High Income Comparisons
Head-to-head numbers on health system performance inspire competition, drive reform and promote accountability by encouraging better monitoring. But, to move from measurement to improvement, aggregate numbers should be accompanied by a deeper understanding of what they actually mean. If one country does better at treating asthma, it could be because they have a less complex patient population, or because their primary care infrastructure catches patients earlier. The reasons behind success (or failure) have significant implications for policy and systems.
A common refrain in U.S. health policy conversations is that every other high income nation has figured out how to provide accessible, high-quality care to all of its citizens – so why can’t the U.S.? The team at the Harvard Global Health Institute have learned that the reality is rarely so simple, though far more interesting. Since no country or plan can cover everyone for everything all the time, designing a healthcare system requires making difficult choices — yet we all know very little about how these choices are made, and how they affect patients and caregivers. Our research examines how a diverse set of high-income nations comparable to the United States choose to care for their people, and what the outcomes created by those decisions feel like for both patients and providers of care.
Alongside our work to quantify how systems are doing, we are producing a series of pieces that outline and explore considerations necessary to interpret this information. These pieces are aimed at improving the field, but also providing practical guidance for policymakers who want to make sense of, and respond to, results from international comparisons. The first piece, entitled Challenges in International Comparison of Health Care Systems was published in JAMA. It provides a practical breakdown of challenges and states that “Without understanding and addressing these challenges, cross-national comparisons will fail to improve health policy and may lead to misinterpretations and poor policy making.”

- [Work required]: Can you write out the passage from the text on high-income health system comparisons, starting with "A common refrain" and going on through "providers of care."?

- [Provided material]:

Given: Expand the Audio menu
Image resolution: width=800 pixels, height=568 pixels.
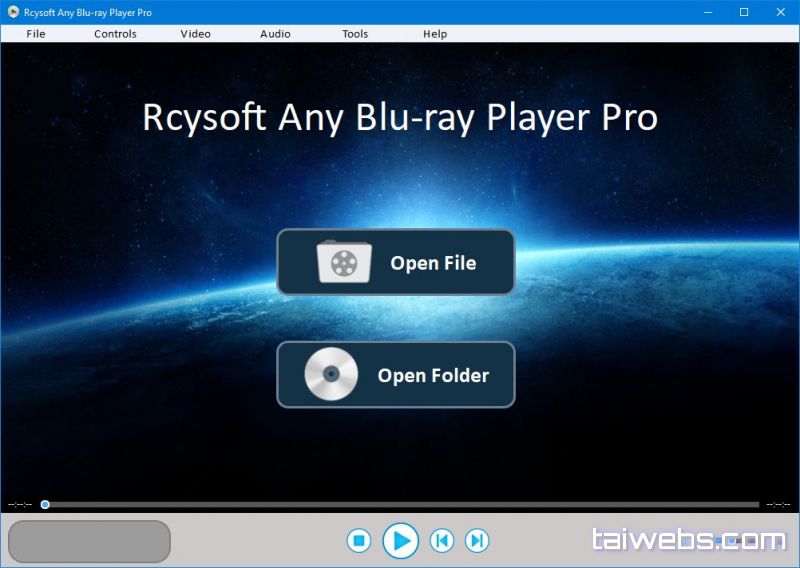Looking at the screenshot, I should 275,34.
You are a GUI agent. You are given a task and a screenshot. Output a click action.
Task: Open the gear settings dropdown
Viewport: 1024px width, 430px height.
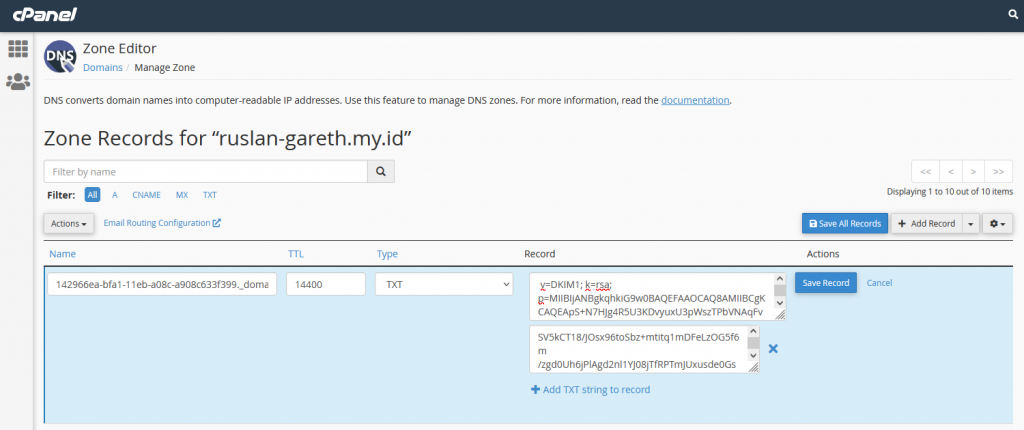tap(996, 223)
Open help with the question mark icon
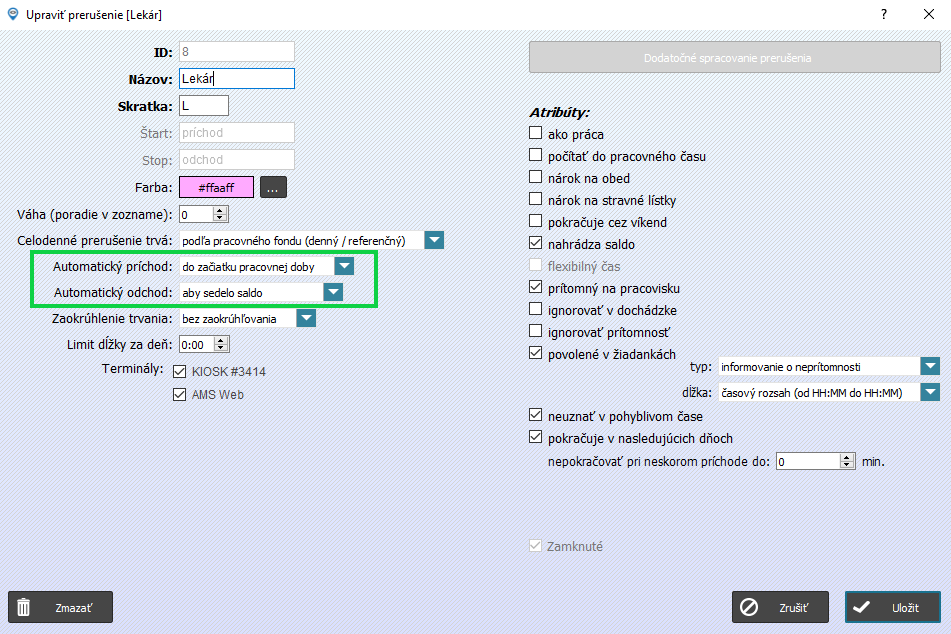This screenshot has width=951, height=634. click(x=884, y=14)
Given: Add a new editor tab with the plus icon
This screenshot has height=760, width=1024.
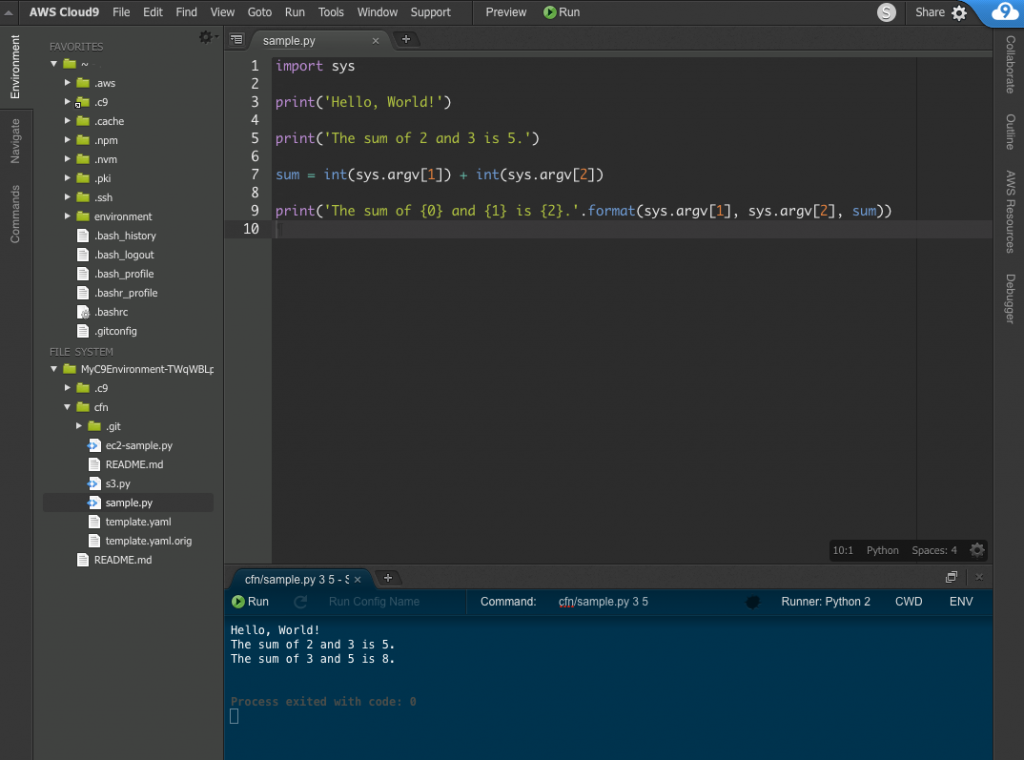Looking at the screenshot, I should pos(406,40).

--

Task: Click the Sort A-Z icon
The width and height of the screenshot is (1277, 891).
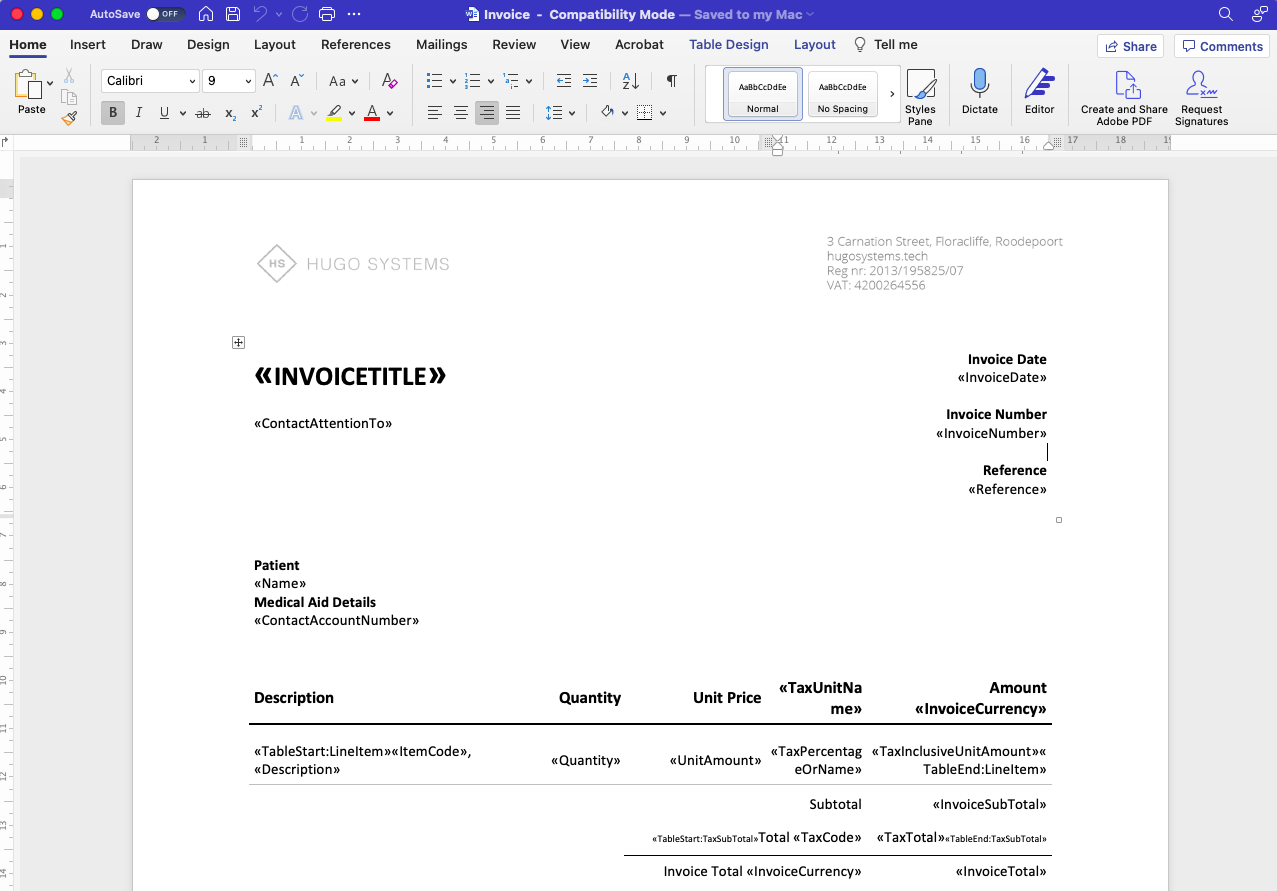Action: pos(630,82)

- [Task output]:
A common refrain in U.S. health policy conversations is that every other high income nation has figured out how to provide accessible, high-quality care to all of its citizens – so why can’t the U.S.? The team at the Harvard Global Health Institute have learned that the reality is rarely so simple, though far more interesting. Since no country or plan can cover everyone for everything all the time, designing a healthcare system requires making difficult choices — yet we all know very little about how these choices are made, and how they affect patients and caregivers. Our research examines how a diverse set of high-income nations comparable to the United States choose to care for their people, and what the outcomes created by those decisions feel like for both patients and providers of care.